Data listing
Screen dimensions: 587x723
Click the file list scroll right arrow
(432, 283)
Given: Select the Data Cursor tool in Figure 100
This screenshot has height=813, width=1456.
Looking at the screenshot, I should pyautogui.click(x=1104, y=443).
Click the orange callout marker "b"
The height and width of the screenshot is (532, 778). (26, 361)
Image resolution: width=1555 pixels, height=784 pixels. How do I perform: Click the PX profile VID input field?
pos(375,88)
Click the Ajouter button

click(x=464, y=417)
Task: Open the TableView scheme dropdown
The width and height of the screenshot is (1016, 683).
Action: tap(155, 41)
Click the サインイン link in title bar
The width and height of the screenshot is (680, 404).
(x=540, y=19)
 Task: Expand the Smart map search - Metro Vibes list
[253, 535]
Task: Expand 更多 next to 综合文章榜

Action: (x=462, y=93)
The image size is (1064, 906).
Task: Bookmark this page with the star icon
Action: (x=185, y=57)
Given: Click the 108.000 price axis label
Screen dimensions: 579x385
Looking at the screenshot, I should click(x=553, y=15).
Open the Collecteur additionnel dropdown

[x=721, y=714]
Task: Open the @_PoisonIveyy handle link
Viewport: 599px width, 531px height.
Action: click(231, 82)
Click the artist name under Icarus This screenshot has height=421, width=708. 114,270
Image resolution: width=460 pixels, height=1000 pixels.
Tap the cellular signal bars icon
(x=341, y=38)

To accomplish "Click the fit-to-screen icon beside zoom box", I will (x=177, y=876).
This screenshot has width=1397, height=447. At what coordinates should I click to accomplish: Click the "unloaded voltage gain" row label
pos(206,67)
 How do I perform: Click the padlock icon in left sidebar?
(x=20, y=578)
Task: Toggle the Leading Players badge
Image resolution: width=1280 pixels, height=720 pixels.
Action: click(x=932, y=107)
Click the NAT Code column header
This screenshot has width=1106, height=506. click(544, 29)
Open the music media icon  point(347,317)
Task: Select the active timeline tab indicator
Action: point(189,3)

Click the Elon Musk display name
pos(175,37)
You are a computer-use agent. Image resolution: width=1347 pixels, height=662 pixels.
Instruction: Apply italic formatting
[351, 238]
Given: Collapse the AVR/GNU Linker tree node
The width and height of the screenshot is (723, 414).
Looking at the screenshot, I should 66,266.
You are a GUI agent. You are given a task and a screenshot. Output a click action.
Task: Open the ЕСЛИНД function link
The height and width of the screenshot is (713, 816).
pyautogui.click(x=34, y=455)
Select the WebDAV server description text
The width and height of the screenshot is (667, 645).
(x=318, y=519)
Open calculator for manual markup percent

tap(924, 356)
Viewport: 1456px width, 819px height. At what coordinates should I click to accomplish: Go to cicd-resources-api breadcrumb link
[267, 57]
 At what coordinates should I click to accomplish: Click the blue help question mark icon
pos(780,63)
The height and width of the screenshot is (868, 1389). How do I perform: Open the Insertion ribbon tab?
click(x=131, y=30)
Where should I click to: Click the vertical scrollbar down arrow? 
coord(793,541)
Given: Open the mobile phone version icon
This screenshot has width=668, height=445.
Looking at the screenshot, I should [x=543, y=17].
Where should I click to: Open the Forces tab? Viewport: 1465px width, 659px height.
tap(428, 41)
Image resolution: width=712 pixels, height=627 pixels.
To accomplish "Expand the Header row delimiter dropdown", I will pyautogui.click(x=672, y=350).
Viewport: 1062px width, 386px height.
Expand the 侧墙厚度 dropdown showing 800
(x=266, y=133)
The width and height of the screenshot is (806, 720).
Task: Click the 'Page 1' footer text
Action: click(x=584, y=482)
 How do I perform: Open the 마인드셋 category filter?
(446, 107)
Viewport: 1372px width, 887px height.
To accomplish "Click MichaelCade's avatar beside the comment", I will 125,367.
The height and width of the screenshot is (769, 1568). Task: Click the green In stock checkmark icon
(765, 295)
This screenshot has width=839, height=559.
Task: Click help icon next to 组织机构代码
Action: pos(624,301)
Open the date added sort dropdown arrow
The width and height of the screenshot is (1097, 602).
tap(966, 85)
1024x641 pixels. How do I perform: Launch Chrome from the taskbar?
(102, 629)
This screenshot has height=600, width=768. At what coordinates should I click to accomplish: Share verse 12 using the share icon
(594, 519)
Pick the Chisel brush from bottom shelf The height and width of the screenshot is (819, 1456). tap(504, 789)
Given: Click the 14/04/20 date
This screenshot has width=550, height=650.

● Your objective
Print the lines of the data above word for word.

● Answer to the task
Screen dimensions: 587x723
Click the file list scroll right arrow
(432, 283)
Given: Select the Data Cursor tool in Figure 100
This screenshot has height=813, width=1456.
Looking at the screenshot, I should pyautogui.click(x=1104, y=443).
Click the orange callout marker "b"
The height and width of the screenshot is (532, 778). (26, 361)
Image resolution: width=1555 pixels, height=784 pixels. How do I perform: Click the PX profile VID input field?
pos(375,88)
Click the Ajouter button

click(x=464, y=417)
Task: Open the TableView scheme dropdown
The width and height of the screenshot is (1016, 683).
Action: tap(155, 41)
Click the サインイン link in title bar
The width and height of the screenshot is (680, 404).
(x=540, y=19)
 Task: Expand the Smart map search - Metro Vibes list
[253, 535]
Task: Expand 更多 next to 综合文章榜

Action: (x=462, y=93)
The image size is (1064, 906).
Task: Bookmark this page with the star icon
Action: (x=185, y=57)
Given: Click the 108.000 price axis label
Screen dimensions: 579x385
Looking at the screenshot, I should click(x=553, y=15).
Open the Collecteur additionnel dropdown

[x=721, y=714]
Task: Open the @_PoisonIveyy handle link
Viewport: 599px width, 531px height.
Action: click(231, 82)
Click the artist name under Icarus This screenshot has height=421, width=708. 114,270
Image resolution: width=460 pixels, height=1000 pixels.
Tap the cellular signal bars icon
(x=341, y=38)

To accomplish "Click the fit-to-screen icon beside zoom box", I will (x=177, y=876).
This screenshot has width=1397, height=447. At what coordinates should I click to accomplish: Click the "unloaded voltage gain" row label
pos(206,67)
 How do I perform: Click the padlock icon in left sidebar?
(x=20, y=578)
Task: Toggle the Leading Players badge
Image resolution: width=1280 pixels, height=720 pixels.
Action: click(x=932, y=107)
Click the NAT Code column header
This screenshot has width=1106, height=506. click(544, 29)
Open the music media icon  point(347,317)
Task: Select the active timeline tab indicator
Action: point(189,3)

Click the Elon Musk display name
pos(175,37)
You are a computer-use agent. Image resolution: width=1347 pixels, height=662 pixels.
Instruction: Apply italic formatting
[351, 238]
Given: Collapse the AVR/GNU Linker tree node
The width and height of the screenshot is (723, 414).
Looking at the screenshot, I should 66,266.
You are a GUI agent. You are given a task and a screenshot. Output a click action.
Task: Open the ЕСЛИНД function link
The height and width of the screenshot is (713, 816).
pyautogui.click(x=34, y=455)
Select the WebDAV server description text
The width and height of the screenshot is (667, 645).
(x=318, y=519)
Open calculator for manual markup percent

tap(924, 356)
Viewport: 1456px width, 819px height. At what coordinates should I click to accomplish: Go to cicd-resources-api breadcrumb link
[267, 57]
 At what coordinates should I click to accomplish: Click the blue help question mark icon
pos(780,63)
The height and width of the screenshot is (868, 1389). How do I perform: Open the Insertion ribbon tab?
click(x=131, y=30)
Where should I click to: Click the vertical scrollbar down arrow? 
coord(793,541)
Given: Open the mobile phone version icon
This screenshot has width=668, height=445.
Looking at the screenshot, I should [x=543, y=17].
Where should I click to: Open the Forces tab? Viewport: 1465px width, 659px height.
tap(428, 41)
Image resolution: width=712 pixels, height=627 pixels.
To accomplish "Expand the Header row delimiter dropdown", I will pyautogui.click(x=672, y=350).
Viewport: 1062px width, 386px height.
Expand the 侧墙厚度 dropdown showing 800
(x=266, y=133)
The width and height of the screenshot is (806, 720).
Task: Click the 'Page 1' footer text
Action: click(x=584, y=482)
 How do I perform: Open the 마인드셋 category filter?
(446, 107)
Viewport: 1372px width, 887px height.
To accomplish "Click MichaelCade's avatar beside the comment", I will 125,367.
The height and width of the screenshot is (769, 1568). Task: Click the green In stock checkmark icon
(765, 295)
This screenshot has width=839, height=559.
Task: Click help icon next to 组织机构代码
Action: pos(624,301)
Open the date added sort dropdown arrow
The width and height of the screenshot is (1097, 602).
tap(966, 85)
1024x641 pixels. How do I perform: Launch Chrome from the taskbar?
(102, 629)
This screenshot has height=600, width=768. At what coordinates should I click to accomplish: Share verse 12 using the share icon
(594, 519)
Pick the Chisel brush from bottom shelf The height and width of the screenshot is (819, 1456). tap(504, 789)
Given: Click the 14/04/20 date
This screenshot has width=550, height=650.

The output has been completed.